The woman requested, “What are the names of the people you are looking for and what is their last known location?”

Luther answered, hoping against all odds that she would be able to offer them words of encouragement. But she shook her head and informed them, “The Lodz Ghetto was liquidated in August, 1944. At this time, we have records of very few survivors, truthfully only a handful. All you can do now is wait. We will register the young man’s name. I advise you to come back once a week in case we receive any pertinent information. If anyone has survived, it will be much easier for them to find you than for you to find them. I’m sorry. I wish I had more encouraging news for you.”

Franz asked, “But what exactly do you mean when you say that the ghetto was liquidated? Was everyone shot on the spot?”

“No,” she answered. “They were transported to Auschwitz, but it’s possible that your family went into hiding. Please don’t give up all hope, not yet, not until you hear something final.” And then she said something which Franz found surprising and mysterious: “Got hot zikh bashafen a velt mit klaineh veltelech.” God created a world full of many little worlds.

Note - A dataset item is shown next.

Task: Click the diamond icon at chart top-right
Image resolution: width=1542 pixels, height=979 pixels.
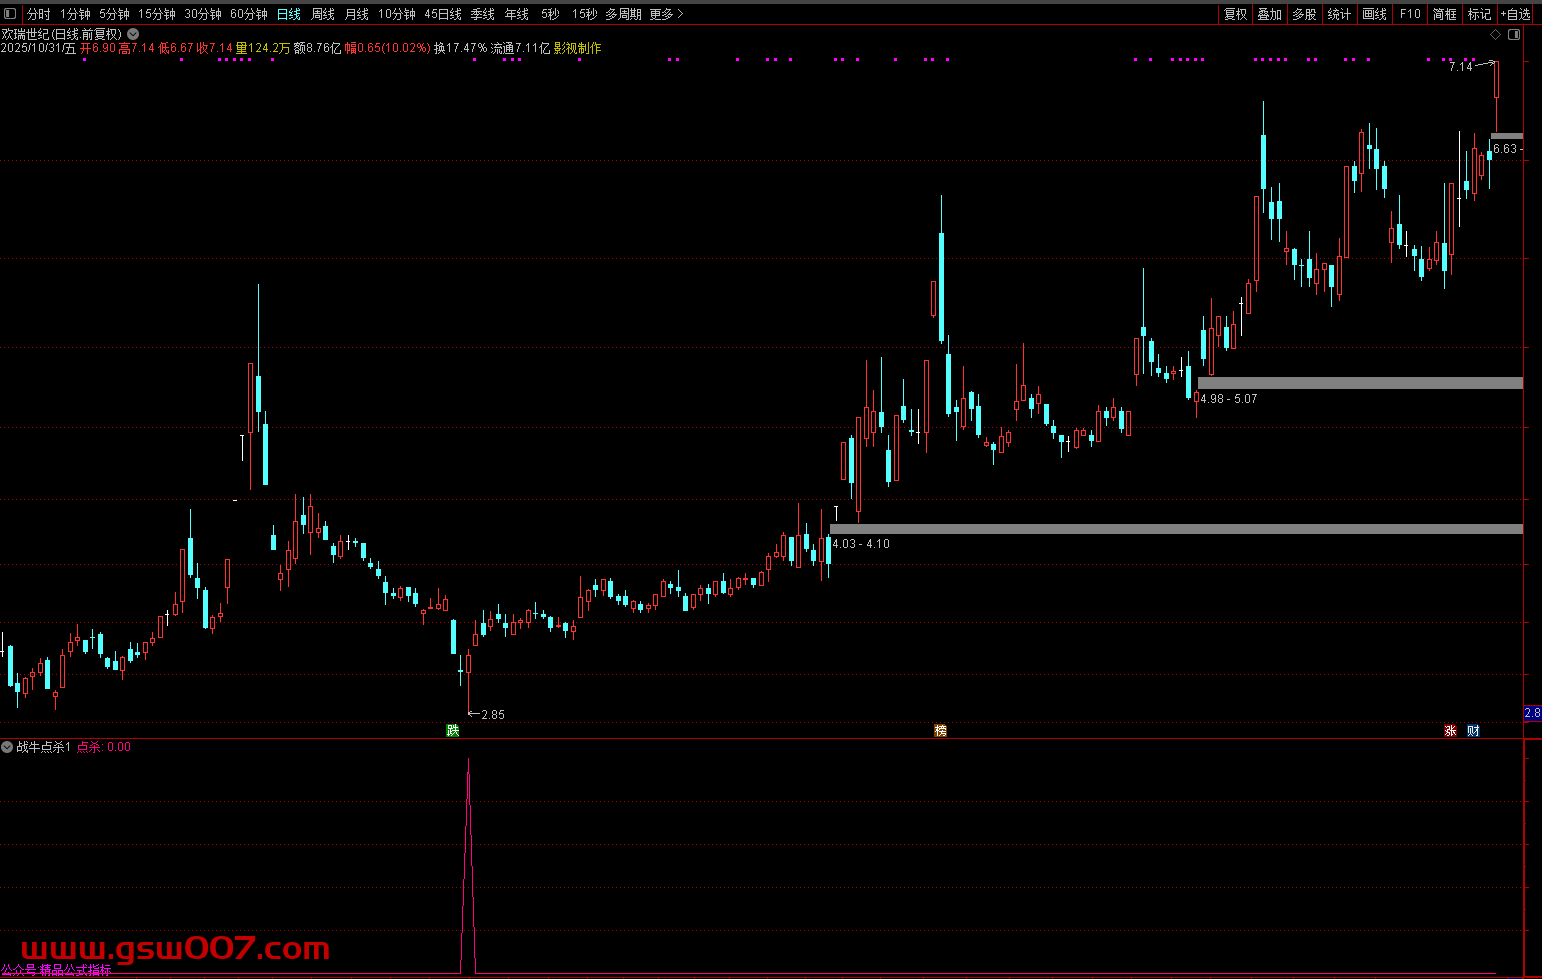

Disheartened, Luther and Franz exited the building with Bronsky leading the way. He took down their address and indicated that he would visit them shortly and wished them all the best. They never saw him again.

A few months later, Spandau became part of the British zone, and Luther was hopeful that Franz and Hannah would be able and willing to emigrate to England. In the meantime, he taught Franz as much as he could about the business. They went to the store every day, leaving Hannah at home with the children. Luther and Franz returned to the Jewish Family Reunification Centre every week, sometimes more often than that, but no news was forthcoming. Six months passed, a year. Arrangements were made for Franz and Hannah to relocate in England. Luther had convinced them that Palestine was too dangerous a destination. They begged him to join them, but he told them he was too old, too tired. He was heartbroken that Ilse hadn’t lived to see this day.

On a beautiful summery day in June 1947, Franz and Hannah began their journey. They boarded a train which took them through Dutch and Belgian borders and then by ship to England. Their throats were swollen with longing, but Luther had insisted that they go. He had prepared a food basket for them, a wicker hamper filled with sausage, cheeses and a pot of translucent rosehip jelly, and he had stuffed their pockets with British banknotes. Perhaps hardest of all was bidding farewell to Henry and Lise. By the time Franz and Hannah left the continent, they had endured the loss of two families.

Luther died of a massive stroke in 1949. He was fifty-two years old. His affairs were meticulously in order. Franz and Hannah, by then managing a small but flourishing business in England, sponsored Henry and Lise to immigrate. For many, many years, life was calm and blessedly uneventful. Henry chose wood-working as his trade, and Lise opened a dressmaker’s shop when she turned eighteen. All four recognised the coincidence that none had chosen to marry and that both pairs of siblings lived together in respectful if subdued harmony.